> Task
Lay out the lines as a JSON list of strings, one string per line with blank lines omitted, starting with the line that contains "Given: Click the Go to file button" and going on through the last line, both included. Leave the pictures out.

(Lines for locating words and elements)
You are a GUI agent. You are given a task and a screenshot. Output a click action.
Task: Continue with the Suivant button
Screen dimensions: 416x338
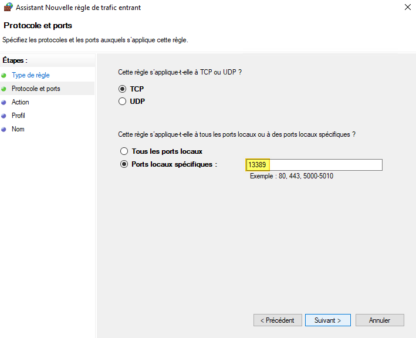pyautogui.click(x=327, y=320)
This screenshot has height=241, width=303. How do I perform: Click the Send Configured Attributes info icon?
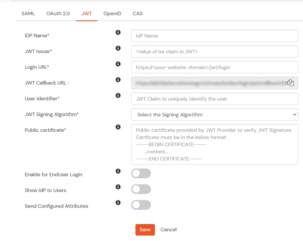(118, 203)
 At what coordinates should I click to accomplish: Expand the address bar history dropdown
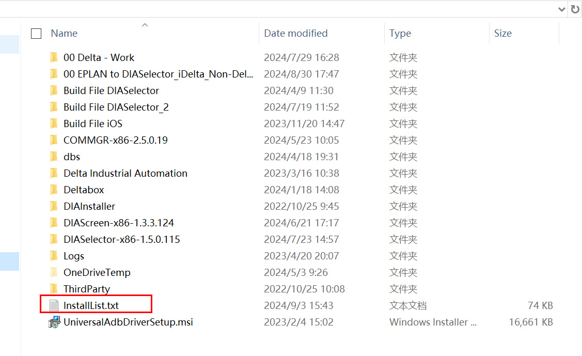tap(562, 9)
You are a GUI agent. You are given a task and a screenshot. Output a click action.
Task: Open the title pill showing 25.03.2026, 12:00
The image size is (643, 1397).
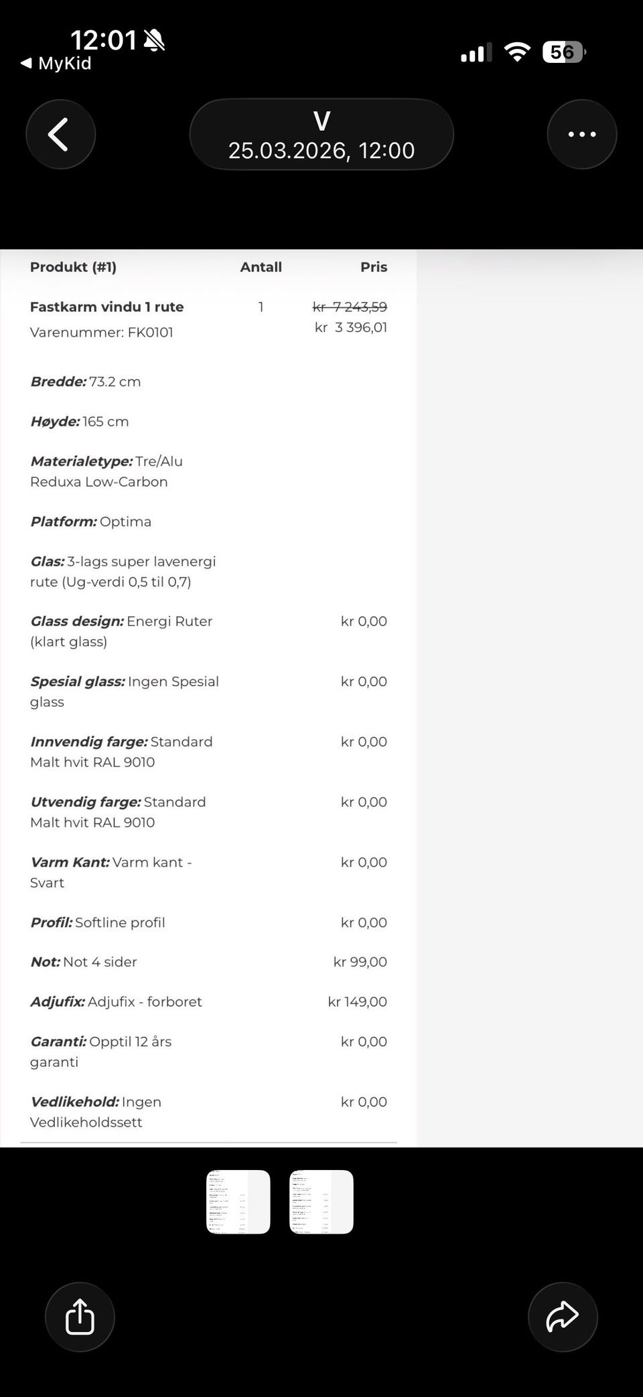pos(322,135)
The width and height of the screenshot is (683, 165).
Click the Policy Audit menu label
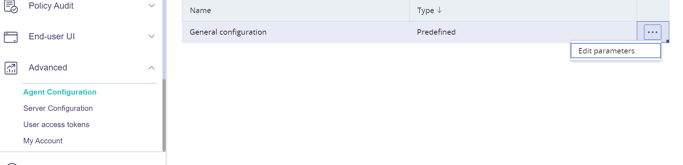click(51, 6)
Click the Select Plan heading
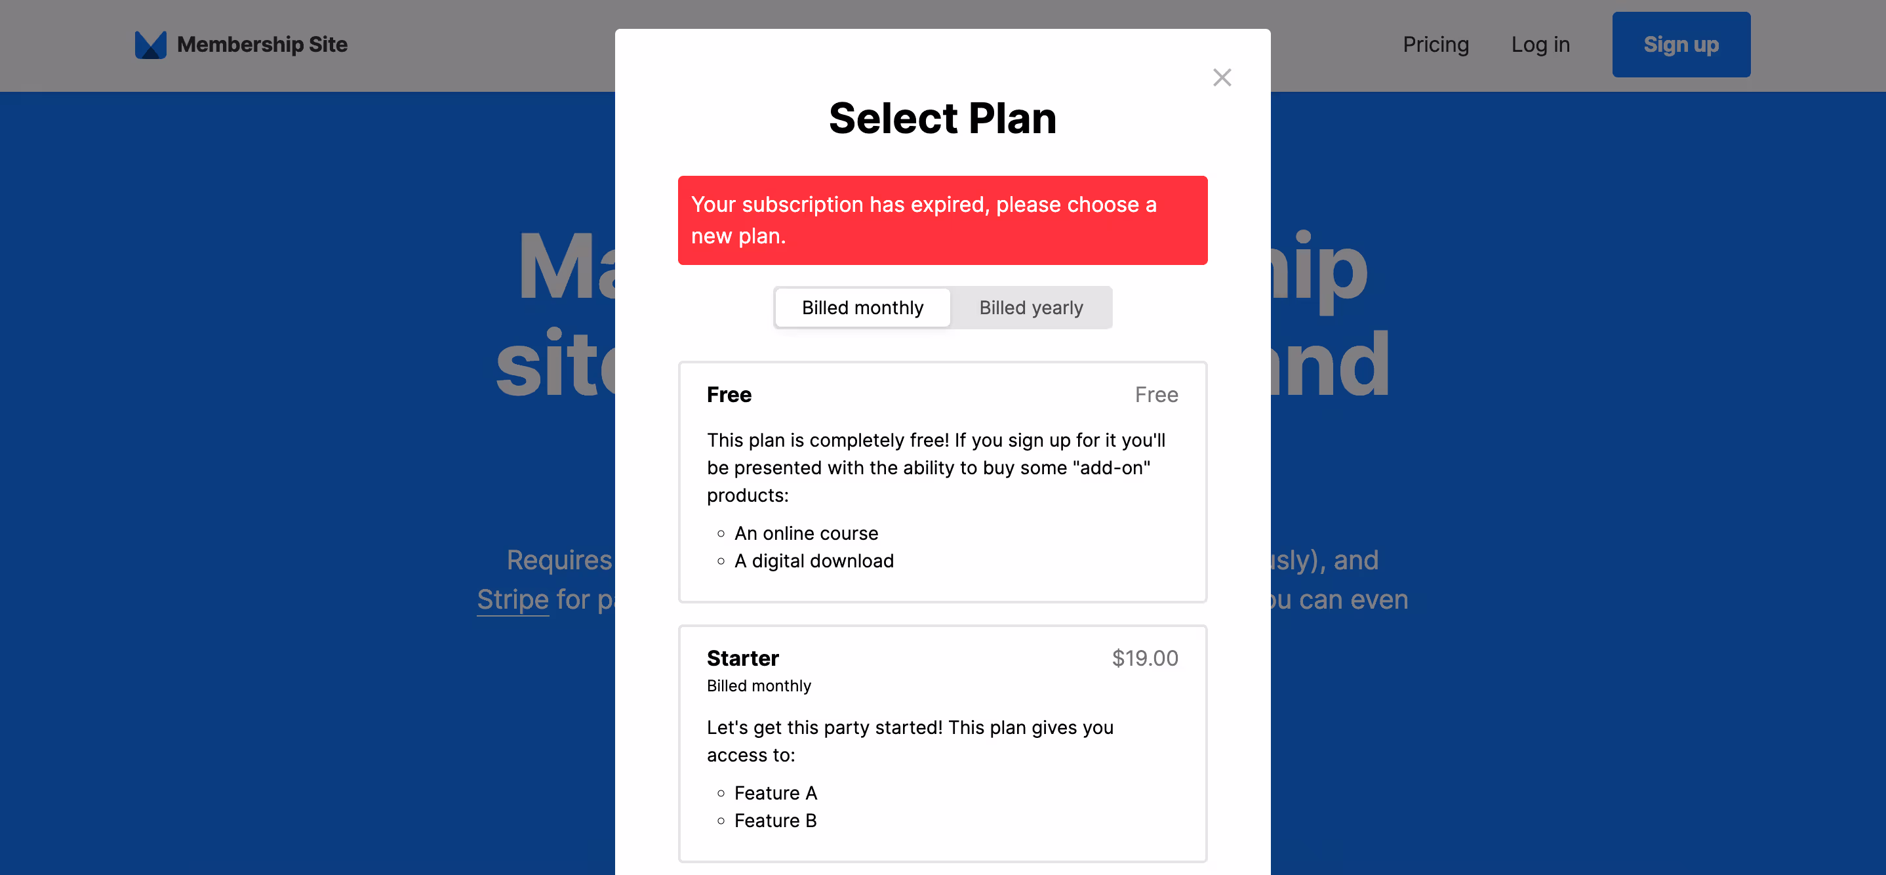 942,119
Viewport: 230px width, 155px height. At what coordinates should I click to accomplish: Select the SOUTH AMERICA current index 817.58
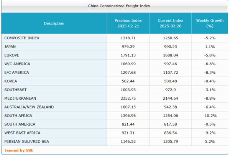[171, 124]
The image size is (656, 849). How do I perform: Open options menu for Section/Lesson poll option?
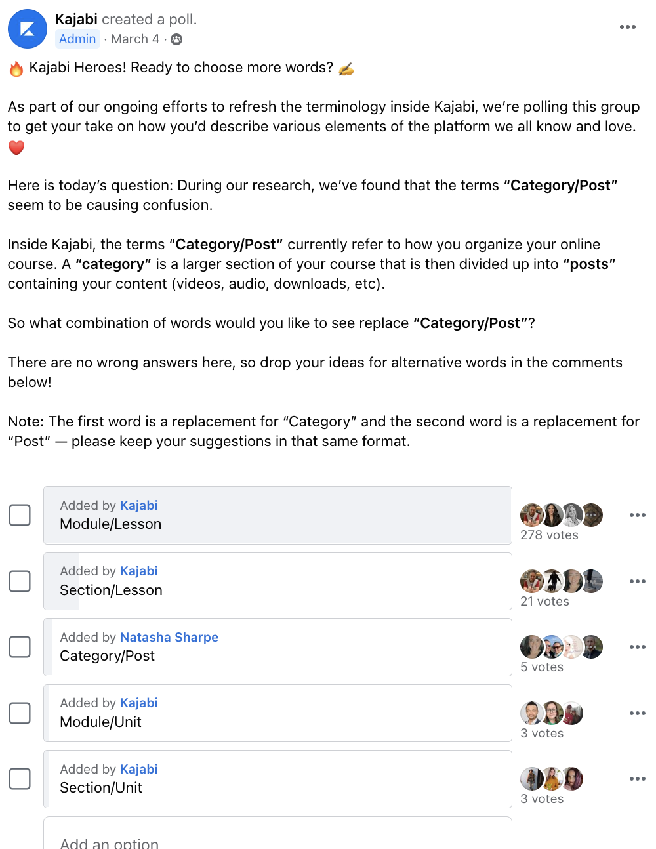637,581
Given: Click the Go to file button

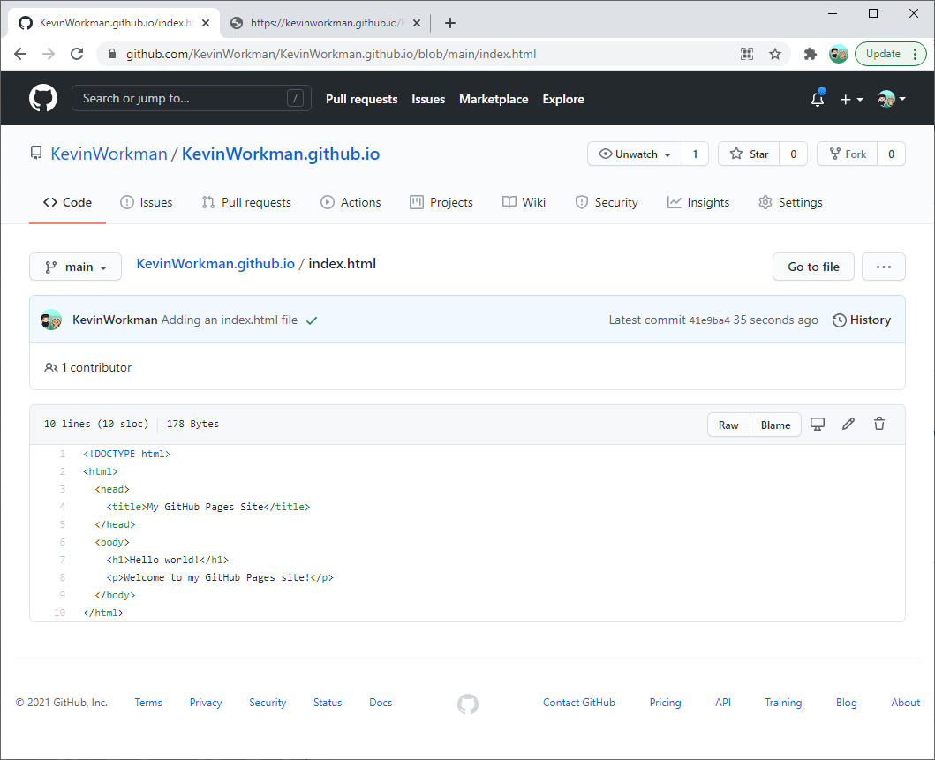Looking at the screenshot, I should coord(812,266).
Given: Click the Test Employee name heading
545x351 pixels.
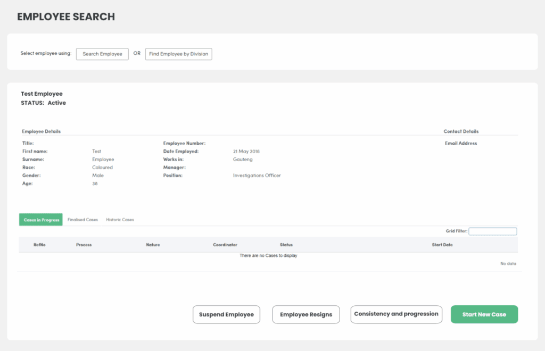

> Output for this exercise
[
  "Given: Click the Go to file button",
  "Looking at the screenshot, I should coord(812,266).",
  "Given: Click the Test Employee name heading",
  "545x351 pixels."
]